Shanmuganathan et al developed an algorithm for evaluating a patient with penetrating trauma to the torso. The authors are from the University of Maryland in Baltimore.


Patient selection: penetrating torso injury


Indications for surgical management:

(1) hemodynamically unstable

(2) evidence of peritonitis (rigidity, rebound tenderness, tenderness at a site remote from injury site)

(3) blood on rectal examination

(4) positive FAST examination

(5) peritoneal violation on triple contrast CT with injuries identified that require surgery



• Triple contrast helical CT involves oral, rectal and intravenous contrast.

• Intraperitoneal free air or fluid was considered a sign of peritoneal violation but not necessarily of bowel injury.

• Signs of peritoneal violation included wound tract extending into peritoneum, intraperitoneal free air, intraperitoneal fluid, intraperitoneal bullet fragments and/or organ damage.

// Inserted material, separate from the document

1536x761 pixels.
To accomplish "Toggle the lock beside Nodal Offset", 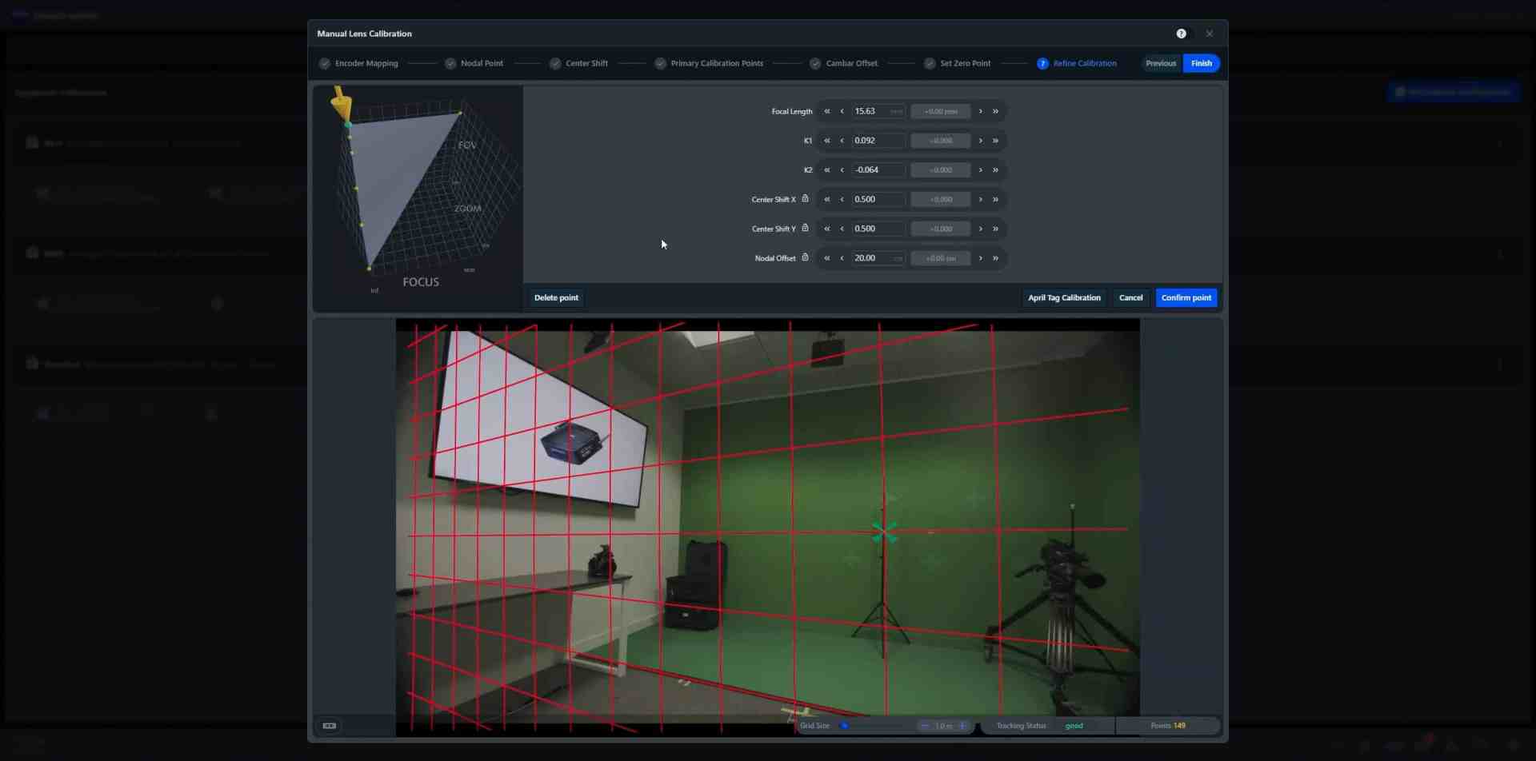I will click(x=805, y=257).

Findings on helical CT considered surgical injuries:

(1) injury to liver and/or spleen with bleeding

(2) extravasation of contrast material

(3) wound tract outlined by blood, air or debris leading to bowel wall

(4) focal thickening or discontinuity in the bowel wall

(5) thickening or infiltration of mesentery

(6) active bleeding from mesentery

(7) free blood associated with active bleeding

(8) pseudoaneurysm or arteriovenous fistula

(9) diaphragmatic injury

(10) injury to renal collecting system or bladder


Findings not considered surgical injuries:

(1) minor injuries to kidneys, liver or spleen

(2) small mesenteric, retroperitoneal or pelvic hematomas


If there is peritoneal violation but not surgical injury identified on triple contrast CT, then the patient is held for observation with repeated examinations.


If there is no peritoneal violation then the patient is interpreted as having minor injuries which are treated and the patient is then discharged.